● Objectives
(1) Using the wildcamping forum thread below, state whether each statement agrees with it. Answer yes or no for each, and quote the deciding words of the thread exactly.
(a) Galaxy bought a camper last year.
(b) Stanwix Park at Silloth is licensed to open only from March to October.
(c) Lowther Park at Penrith is open all year.
(2) According to the post headed "Campsite opening variations" in the wildcamping forum thread, why are many campsites open only for part of the year? Answer in one to three sentences.
(3) In the wildcamping forum thread, how long has Galaxy been working as wardens on independent campsites?

● Source excerpt
»»
# Galaxy



## galaxy (Sep 27, 2008)

Hi folks
Anything & everything to do with wildcamping is for us! Why pay 4 it when it can be free - but we still respect the environment etc, etc.
We have been working as wardens on independent campsites for 7 years & bought a camper last year. We travel in the 4 months over winter, wildcamped last year, backpacked before that.
Anyone out there live in Som/Devon/C'wall & know for w-c spots ??


----------



## jimmnlizz (Sep 27, 2008)

Welcome aboard Galaxy, you will find out whatever you want answered on here!!!   There are a few of us based down in that area so it shouldn't be too long waiting for your info.    JIM


----------



## lenny (Sep 27, 2008)

Hiya,Galaxy,youre both welcome to the site,hope you enjoy your wildcamping adventure.
I,ve got a question for you already, saying as you are campsite wardens...Why is it that some residential sites can only be occupied for 8 months of the year, and some for 11 months of the year?, also do the same rules apply in Scotland?


----------



## messenger 2.5td (Sep 27, 2008)

*Campsite opening variations*

I might be able to throw some light on this one Lenny i am told because sites have apply to their local council for a licence the council will usually only grant a licence to cover the period March/Octotober although dependent on the tourist industry for example in the Lake District there are some sites open all year.The site where i went last weekend Stanwix Park at Silloth has a 12 month licence,Lowther Park at Penrith is open March/November several of the large commercial static holiday parks allow the caravan owners to visit during the daytime but they are not supposed to stay overnight out of season doubtless people do though can't blame themAndy


----------



## Deleted member 775 (Sep 28, 2008)
««
● Collected material
»»
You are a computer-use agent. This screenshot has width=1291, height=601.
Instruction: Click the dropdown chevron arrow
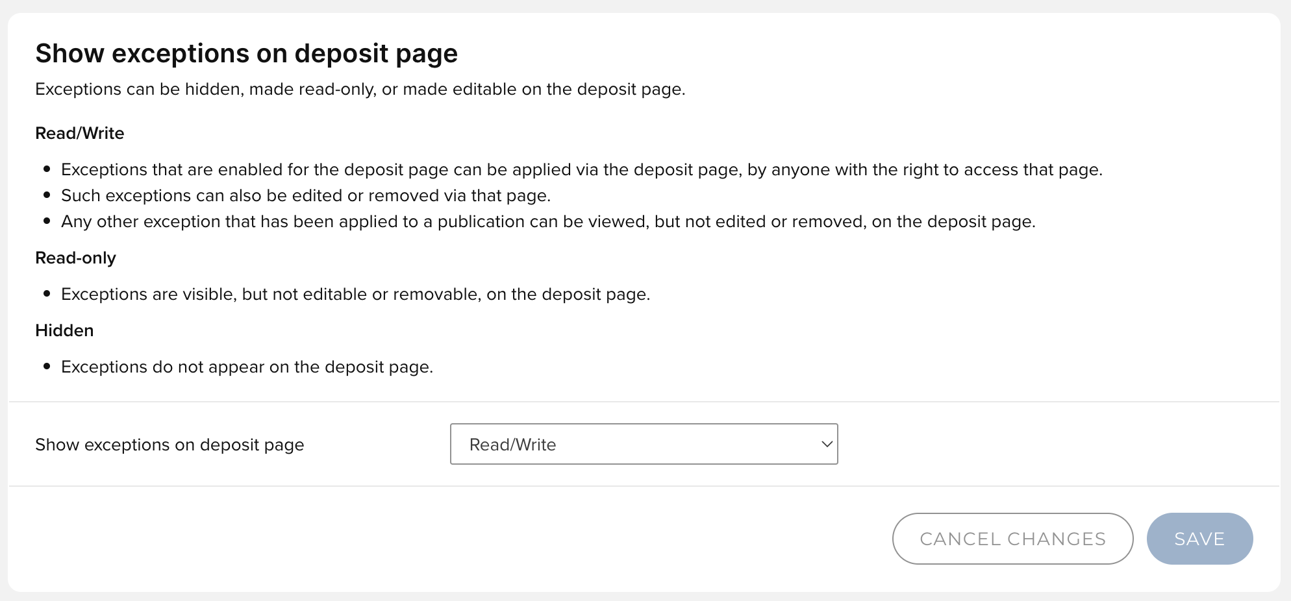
««
● List of solutions
(1)
(a) Yes: "bought a camper last year"
(b) No: "Stanwix Park at Silloth has a 12 month licence"
(c) No: "Lowther Park at Penrith is open March/November"

(2) Sites have to apply to their local council for a licence, and the council usually grants one only for the period from March to October. This depends on the tourist industry, so some sites in the Lake District are open all year.

(3) 7 years.